Given the current climate, there appears to be an appetite for formal collaboration. This could provide a platform for growing networks.
Providers are interested in receiving more legal support from regulators when extending their network, especially when this involves bodies such as the Competition and Markets Authority.
The risk of being seen as anti-competitive means that providers are often encouraged to engage in competitive processes to expand their existing network. But many stakeholders consider competition and collaboration as complementary to each other and that legislation poses no obstacle as long as clear benefits to patients through collaboration can be evidenced.
Workforce issues can be one of the most challenging aspects of scaling-up networked care.

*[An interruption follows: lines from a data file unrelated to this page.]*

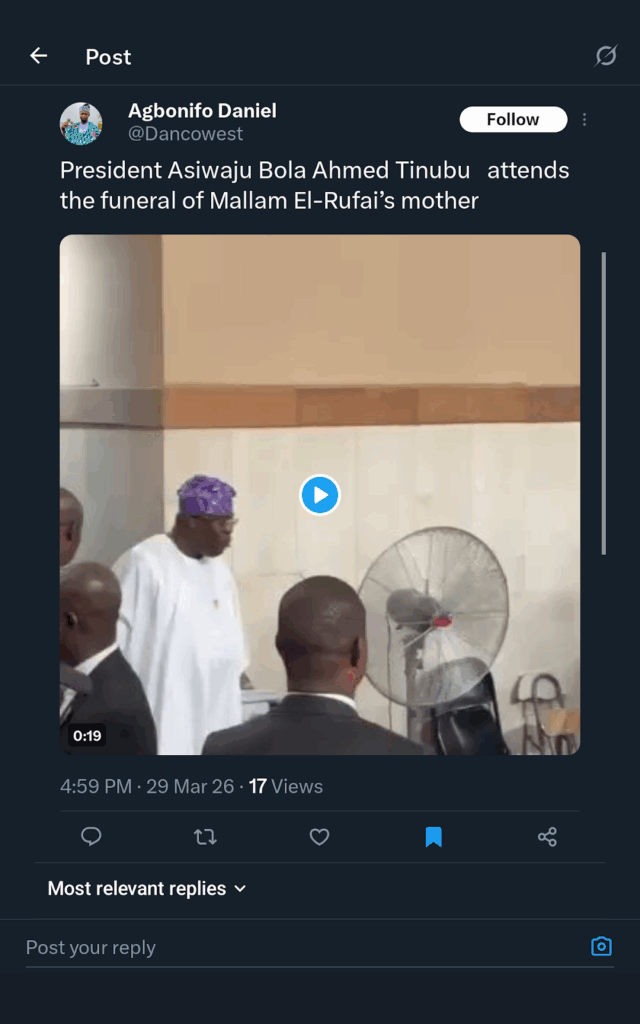640x1024 pixels.
Task: Click the 0:19 video duration badge
Action: click(87, 736)
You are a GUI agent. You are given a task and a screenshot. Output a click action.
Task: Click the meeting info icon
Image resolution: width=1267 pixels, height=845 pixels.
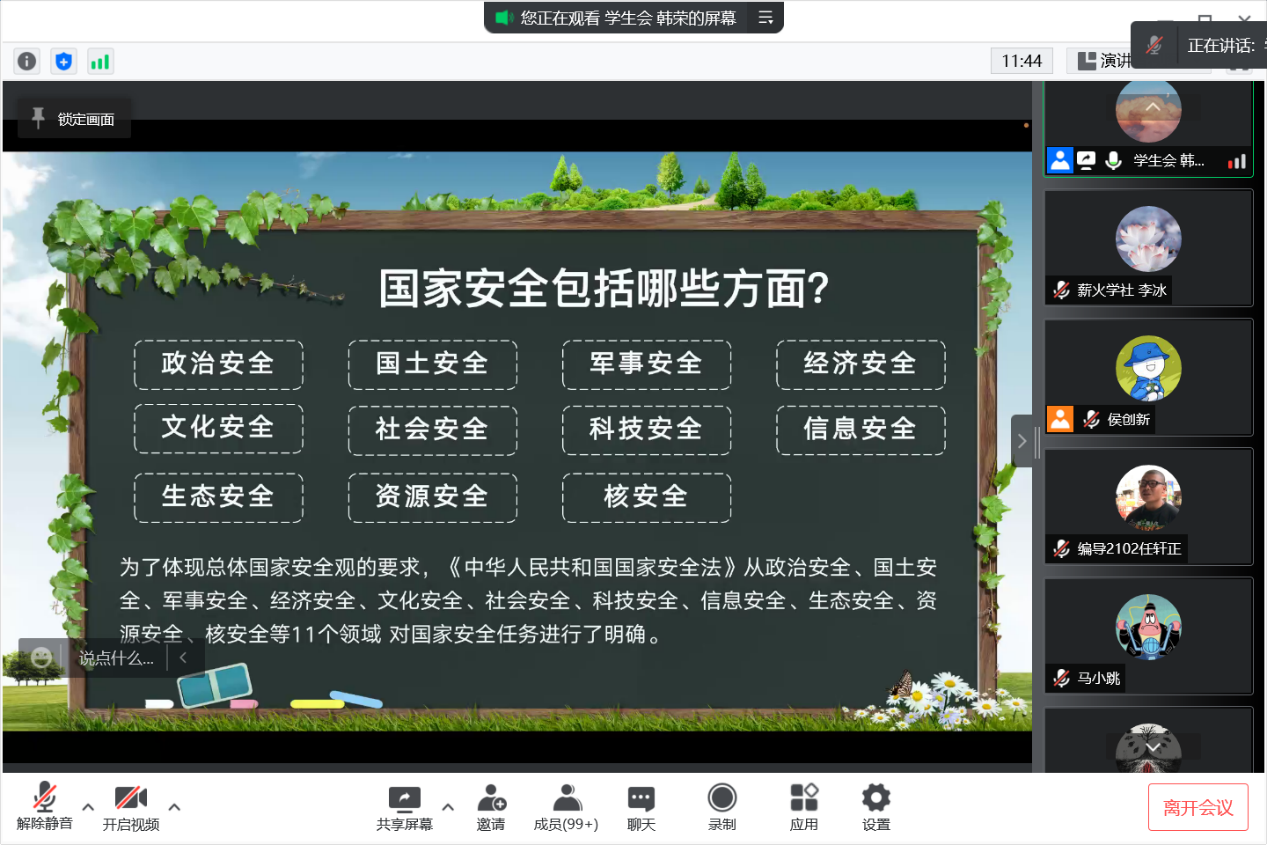coord(27,61)

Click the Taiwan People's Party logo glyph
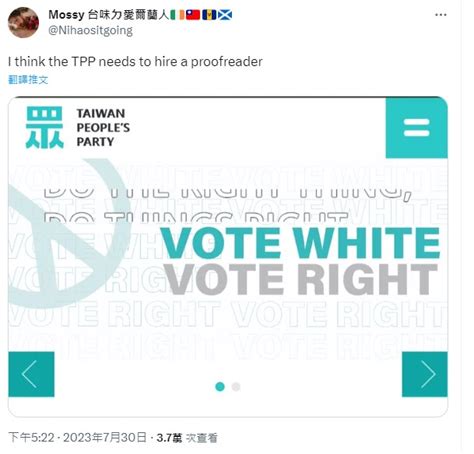(44, 127)
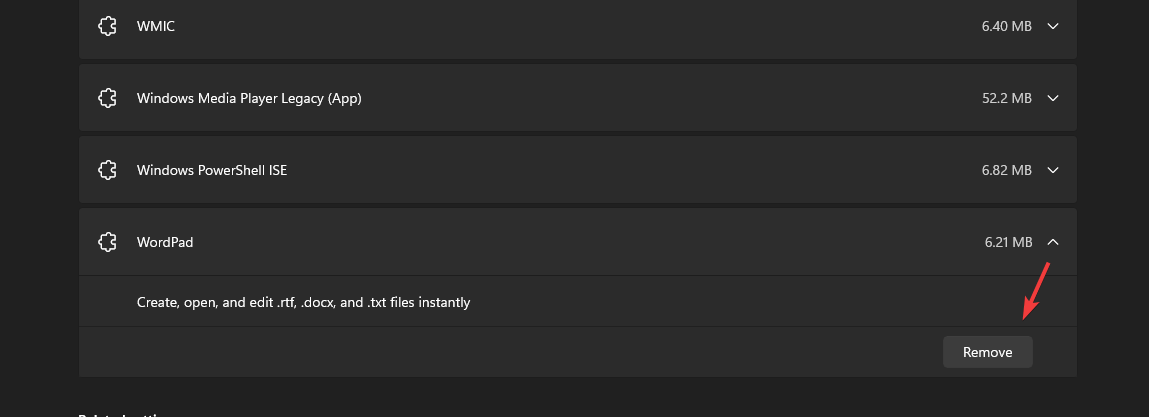Click the 6.82 MB size value
This screenshot has width=1149, height=417.
point(1006,170)
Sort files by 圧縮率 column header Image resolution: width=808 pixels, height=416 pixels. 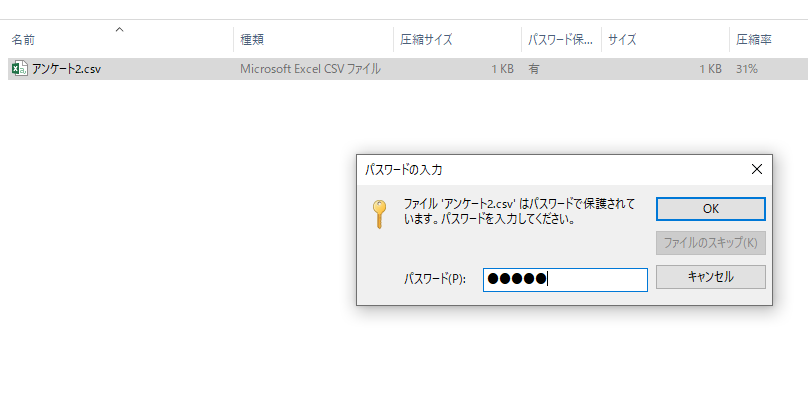[x=753, y=40]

Both the specialty and host providers are legally bound by the requirements of the Transfer of Undertakings (Protection of Employment) Regulations 1981 (TUPE), which protects the employment rights of transferring staff.
The network provider taking on a service may have to invest in providing additional training and development opportunities to ensure all staff are able to operate the network’s standardised clinical and operational protocols.
Accountability was raised as a concern by regulators. There was consensus around the importance of having clearly agreed and signed SLAs to cover risk and accountability between specialist and host providers.
This was particularly important as most networks were reliant on host organisations for resources such as estates, support services and staff.
- Legislation should not be a barrier to network expansion.
- The implications of TUPE regulations when transferring staff can affect how a network’s workforce expands.
- Competition law should not prevent network expansion where collaborative working between providers has a clear benefit topatients.
- SLAs and contracts between providers can mitigate risks associated with network expansion.